Gebäude im Garten des Schwetzinger Schlosses

Die Moschee im Schwetzinger Schlossgarten, auch „Rote Moschee“ genannt, steht im Garten des Schwetzinger Schlosses in Baden-Württemberg. Sie wurde von Hofarchitekt Nicolas de Pigage im 18. Jahrhundert erbaut und ist Teil der türkischen Gartenanlage. Die Bauarbeiten begannen 1779 und wurden 1792/93 abgeschlossen, wobei die Minarette erst 1795/96 fertiggestellt wurden. Die Moschee war das teuerste Bauwerk der Anlage und kostete rund 120.000 Gulden. Die Moschee diente nicht als islamisches Gotteshaus, sondern als Symbol der Toleranz und Vielfalt. Sie wurde zeitweise für Gottesdienste genutzt, beispielsweise nach dem Deutsch-Französischen Krieg 1870/71 und in den 1980er Jahren. Nach dem Zweiten Weltkrieg diente der Innenraum als Jazz-Club. Seit 1970 wurden die Anlage und die Moschee restauriert, wobei Baden-Württemberg rund 10 Millionen Euro investierte. Die Moschee ist mit einem Wandelgang verbunden, der den Grundriss eines christlichen Kreuzgangs ähnelt.

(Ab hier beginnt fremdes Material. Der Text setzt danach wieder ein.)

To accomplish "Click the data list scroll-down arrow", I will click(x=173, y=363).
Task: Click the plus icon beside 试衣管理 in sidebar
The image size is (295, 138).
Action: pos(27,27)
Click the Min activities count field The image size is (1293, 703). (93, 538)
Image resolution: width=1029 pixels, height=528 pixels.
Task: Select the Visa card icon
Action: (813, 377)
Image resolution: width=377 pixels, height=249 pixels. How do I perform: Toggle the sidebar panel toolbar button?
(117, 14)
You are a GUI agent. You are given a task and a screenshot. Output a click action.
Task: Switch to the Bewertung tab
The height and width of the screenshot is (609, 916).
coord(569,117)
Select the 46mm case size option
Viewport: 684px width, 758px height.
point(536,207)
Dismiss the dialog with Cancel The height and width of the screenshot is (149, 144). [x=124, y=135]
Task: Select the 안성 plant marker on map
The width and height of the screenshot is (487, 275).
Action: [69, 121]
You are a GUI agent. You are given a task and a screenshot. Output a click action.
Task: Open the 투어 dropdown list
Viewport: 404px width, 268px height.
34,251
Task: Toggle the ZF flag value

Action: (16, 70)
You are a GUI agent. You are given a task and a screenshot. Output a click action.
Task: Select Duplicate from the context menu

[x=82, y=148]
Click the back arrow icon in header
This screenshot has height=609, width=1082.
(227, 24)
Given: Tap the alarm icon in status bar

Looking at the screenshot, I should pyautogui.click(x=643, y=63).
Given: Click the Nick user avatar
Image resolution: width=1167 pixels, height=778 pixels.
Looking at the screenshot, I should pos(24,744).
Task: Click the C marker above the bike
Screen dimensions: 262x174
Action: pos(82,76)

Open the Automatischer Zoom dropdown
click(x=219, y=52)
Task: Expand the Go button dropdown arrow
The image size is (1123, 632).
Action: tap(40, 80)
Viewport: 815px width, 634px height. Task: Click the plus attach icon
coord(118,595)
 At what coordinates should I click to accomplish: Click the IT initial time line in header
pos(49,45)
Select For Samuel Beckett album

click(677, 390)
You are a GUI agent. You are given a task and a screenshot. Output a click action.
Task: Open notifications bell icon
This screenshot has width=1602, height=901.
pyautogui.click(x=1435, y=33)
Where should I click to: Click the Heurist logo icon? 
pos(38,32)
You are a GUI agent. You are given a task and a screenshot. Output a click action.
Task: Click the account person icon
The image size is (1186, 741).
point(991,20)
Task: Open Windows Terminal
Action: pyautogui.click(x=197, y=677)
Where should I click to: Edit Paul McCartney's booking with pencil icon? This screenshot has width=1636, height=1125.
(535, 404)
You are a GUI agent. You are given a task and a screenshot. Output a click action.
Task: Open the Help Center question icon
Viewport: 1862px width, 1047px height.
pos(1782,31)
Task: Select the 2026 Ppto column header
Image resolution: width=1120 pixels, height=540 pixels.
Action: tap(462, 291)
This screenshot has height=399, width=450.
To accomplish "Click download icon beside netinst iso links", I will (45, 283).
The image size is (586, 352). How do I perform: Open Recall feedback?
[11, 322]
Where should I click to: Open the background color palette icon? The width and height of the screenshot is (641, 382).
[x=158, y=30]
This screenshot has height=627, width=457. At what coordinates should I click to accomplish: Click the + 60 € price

Der Wandelgang ist von Treillage-Gängen umgeben, die von Portalbauten und Pavillons unterbrochen werden. Die Fassade der Moschee folgt dem Stil der Wiener Karlskirche und ist mit Säulen, Giebeln und Zierfeldern verziert. Die Minarette sind ein Abbild der Säulen des Tempels von Salomo und wurden in der Aufklärungszeit als Symbol der Toleranz konzipiert. Die Moschee und der Wandelgang sind in Kreis, Rechteck und Achteck geformt, was die architektonische Struktur der Anlage bestimmt.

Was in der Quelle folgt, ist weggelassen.